TASK DETAILS:
Could you set down exactly the lines in the records below between the line holding "Viewport: 1568px width, 641px" and the line holding "Open the ログイン", inclusive?

····················

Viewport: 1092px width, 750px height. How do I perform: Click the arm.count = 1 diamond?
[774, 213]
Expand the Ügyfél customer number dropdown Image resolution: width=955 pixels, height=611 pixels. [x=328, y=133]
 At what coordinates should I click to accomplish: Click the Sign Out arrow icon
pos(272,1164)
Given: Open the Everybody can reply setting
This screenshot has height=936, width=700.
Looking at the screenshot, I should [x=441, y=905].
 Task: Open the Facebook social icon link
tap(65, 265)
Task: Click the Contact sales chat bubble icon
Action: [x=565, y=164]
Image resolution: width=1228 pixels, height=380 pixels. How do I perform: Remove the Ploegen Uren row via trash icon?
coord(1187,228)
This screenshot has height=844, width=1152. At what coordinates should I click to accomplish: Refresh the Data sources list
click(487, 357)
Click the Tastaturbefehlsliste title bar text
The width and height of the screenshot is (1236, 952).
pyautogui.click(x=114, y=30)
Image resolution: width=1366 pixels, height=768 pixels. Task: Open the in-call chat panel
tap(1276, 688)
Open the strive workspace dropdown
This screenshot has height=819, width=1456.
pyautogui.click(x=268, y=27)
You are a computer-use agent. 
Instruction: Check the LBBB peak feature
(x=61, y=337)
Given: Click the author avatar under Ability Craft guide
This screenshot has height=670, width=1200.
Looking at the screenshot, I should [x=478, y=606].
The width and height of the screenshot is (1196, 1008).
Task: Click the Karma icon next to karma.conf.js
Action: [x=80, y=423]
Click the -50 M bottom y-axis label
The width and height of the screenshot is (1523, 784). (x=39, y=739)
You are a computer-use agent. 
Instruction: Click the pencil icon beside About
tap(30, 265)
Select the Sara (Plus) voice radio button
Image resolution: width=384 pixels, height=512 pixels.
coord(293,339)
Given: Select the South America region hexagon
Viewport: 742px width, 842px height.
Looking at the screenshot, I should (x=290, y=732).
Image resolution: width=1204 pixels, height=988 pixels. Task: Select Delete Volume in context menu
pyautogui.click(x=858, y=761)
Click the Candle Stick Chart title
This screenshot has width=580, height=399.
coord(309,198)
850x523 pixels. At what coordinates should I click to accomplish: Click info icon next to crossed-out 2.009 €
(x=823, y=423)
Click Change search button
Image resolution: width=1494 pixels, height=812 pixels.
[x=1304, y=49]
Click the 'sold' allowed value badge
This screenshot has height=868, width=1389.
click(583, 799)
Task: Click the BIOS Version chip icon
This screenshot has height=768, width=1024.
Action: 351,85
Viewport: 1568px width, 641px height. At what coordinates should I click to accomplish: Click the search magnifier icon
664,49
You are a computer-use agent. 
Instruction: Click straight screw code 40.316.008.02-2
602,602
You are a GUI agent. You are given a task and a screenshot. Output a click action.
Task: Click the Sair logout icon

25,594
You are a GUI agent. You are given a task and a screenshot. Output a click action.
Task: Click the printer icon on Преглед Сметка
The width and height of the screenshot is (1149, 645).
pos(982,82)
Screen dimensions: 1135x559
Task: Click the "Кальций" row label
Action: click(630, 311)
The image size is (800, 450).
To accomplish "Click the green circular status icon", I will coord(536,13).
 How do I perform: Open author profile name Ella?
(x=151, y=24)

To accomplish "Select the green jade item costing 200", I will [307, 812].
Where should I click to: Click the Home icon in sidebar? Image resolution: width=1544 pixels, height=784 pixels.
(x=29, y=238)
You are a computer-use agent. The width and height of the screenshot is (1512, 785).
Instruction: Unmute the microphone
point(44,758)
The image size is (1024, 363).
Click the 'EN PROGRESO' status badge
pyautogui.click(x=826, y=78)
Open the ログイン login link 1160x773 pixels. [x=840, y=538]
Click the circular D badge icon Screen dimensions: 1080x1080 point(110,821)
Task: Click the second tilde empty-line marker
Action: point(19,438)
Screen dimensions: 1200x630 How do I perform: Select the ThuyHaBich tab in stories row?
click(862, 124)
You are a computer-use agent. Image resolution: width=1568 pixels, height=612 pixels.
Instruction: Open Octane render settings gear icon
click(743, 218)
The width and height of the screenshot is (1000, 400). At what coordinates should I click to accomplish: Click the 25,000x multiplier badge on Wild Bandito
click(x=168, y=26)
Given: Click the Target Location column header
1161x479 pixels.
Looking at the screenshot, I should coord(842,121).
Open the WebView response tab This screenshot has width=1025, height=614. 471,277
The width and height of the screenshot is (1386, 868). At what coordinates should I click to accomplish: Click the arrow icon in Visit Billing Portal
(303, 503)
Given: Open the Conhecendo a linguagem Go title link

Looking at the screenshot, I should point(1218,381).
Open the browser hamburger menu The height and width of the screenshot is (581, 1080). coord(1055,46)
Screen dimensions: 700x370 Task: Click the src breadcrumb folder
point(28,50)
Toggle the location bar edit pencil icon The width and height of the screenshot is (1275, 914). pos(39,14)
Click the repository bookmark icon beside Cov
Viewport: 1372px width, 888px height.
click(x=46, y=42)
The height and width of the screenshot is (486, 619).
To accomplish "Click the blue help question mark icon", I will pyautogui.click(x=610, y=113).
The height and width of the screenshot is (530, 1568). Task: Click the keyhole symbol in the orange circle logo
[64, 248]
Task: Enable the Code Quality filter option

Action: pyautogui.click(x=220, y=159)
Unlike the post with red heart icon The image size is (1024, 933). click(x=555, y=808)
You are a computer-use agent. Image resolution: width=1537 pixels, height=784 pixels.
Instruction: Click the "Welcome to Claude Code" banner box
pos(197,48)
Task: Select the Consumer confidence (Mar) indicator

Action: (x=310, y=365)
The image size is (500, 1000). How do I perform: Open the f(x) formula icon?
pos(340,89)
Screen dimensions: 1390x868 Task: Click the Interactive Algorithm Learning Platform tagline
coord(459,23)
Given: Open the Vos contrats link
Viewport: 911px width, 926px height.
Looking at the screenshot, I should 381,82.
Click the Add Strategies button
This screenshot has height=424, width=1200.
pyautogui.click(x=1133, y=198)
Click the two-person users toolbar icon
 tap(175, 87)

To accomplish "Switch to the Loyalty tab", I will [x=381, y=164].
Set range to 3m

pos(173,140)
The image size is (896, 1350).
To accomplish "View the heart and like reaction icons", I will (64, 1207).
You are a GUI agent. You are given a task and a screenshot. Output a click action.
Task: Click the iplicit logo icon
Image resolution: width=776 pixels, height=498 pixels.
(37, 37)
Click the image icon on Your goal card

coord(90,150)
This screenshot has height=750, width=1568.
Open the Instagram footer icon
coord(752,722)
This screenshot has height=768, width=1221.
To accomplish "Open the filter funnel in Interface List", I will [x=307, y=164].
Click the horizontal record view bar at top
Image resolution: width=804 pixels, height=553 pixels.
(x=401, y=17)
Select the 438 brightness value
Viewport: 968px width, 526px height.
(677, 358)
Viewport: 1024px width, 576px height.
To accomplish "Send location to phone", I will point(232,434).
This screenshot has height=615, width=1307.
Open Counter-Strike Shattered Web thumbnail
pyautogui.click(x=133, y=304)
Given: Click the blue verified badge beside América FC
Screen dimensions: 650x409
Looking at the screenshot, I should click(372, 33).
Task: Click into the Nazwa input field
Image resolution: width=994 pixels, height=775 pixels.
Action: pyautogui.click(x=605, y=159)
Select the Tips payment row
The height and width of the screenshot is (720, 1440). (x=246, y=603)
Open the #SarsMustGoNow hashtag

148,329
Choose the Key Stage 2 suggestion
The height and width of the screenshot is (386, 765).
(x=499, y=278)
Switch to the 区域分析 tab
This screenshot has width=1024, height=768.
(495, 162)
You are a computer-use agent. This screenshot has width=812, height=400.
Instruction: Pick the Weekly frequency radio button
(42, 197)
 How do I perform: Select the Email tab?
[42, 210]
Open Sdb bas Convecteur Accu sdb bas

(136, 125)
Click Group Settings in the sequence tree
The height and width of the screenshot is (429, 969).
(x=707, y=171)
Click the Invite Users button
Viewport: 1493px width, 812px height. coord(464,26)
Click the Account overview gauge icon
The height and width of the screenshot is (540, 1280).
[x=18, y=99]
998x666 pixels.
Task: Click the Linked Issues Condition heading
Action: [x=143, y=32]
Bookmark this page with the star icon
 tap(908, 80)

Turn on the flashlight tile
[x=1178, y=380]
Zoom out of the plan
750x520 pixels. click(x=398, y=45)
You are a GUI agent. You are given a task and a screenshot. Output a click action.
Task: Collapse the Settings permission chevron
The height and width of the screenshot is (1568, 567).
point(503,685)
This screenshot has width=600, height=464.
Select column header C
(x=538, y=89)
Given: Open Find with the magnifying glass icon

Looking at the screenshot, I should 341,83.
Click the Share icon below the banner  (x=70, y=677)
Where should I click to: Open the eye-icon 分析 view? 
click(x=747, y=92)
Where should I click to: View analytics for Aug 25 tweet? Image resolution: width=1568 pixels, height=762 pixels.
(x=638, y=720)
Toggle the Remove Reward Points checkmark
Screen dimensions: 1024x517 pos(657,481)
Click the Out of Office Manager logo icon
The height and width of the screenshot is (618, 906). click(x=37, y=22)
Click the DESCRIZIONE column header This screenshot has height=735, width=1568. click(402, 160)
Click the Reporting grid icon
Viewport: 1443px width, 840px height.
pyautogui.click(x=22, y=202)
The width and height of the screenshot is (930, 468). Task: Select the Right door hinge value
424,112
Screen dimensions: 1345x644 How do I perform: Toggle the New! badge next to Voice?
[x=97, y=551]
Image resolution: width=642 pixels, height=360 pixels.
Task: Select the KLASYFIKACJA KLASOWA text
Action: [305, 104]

····················

COMPLETED TASK:
Viewport: 1568px width, 641px height. At what coordinates should I click to accomplish: Click the search magnifier icon
664,49
You are a computer-use agent. 
Instruction: Click straight screw code 40.316.008.02-2
602,602
You are a GUI agent. You are given a task and a screenshot. Output a click action.
Task: Click the Sair logout icon

25,594
You are a GUI agent. You are given a task and a screenshot. Output a click action.
Task: Click the printer icon on Преглед Сметка
The width and height of the screenshot is (1149, 645).
pos(982,82)
Screen dimensions: 1135x559
Task: Click the "Кальций" row label
Action: click(630, 311)
The image size is (800, 450).
To accomplish "Click the green circular status icon", I will coord(536,13).
 How do I perform: Open author profile name Ella?
(x=151, y=24)

To accomplish "Select the green jade item costing 200", I will [307, 812].
Where should I click to: Click the Home icon in sidebar? Image resolution: width=1544 pixels, height=784 pixels.
(x=29, y=238)
You are a computer-use agent. The width and height of the screenshot is (1512, 785).
Instruction: Unmute the microphone
point(44,758)
The image size is (1024, 363).
Click the 'EN PROGRESO' status badge
pyautogui.click(x=826, y=78)
Open the ログイン login link 1160x773 pixels. [x=840, y=538]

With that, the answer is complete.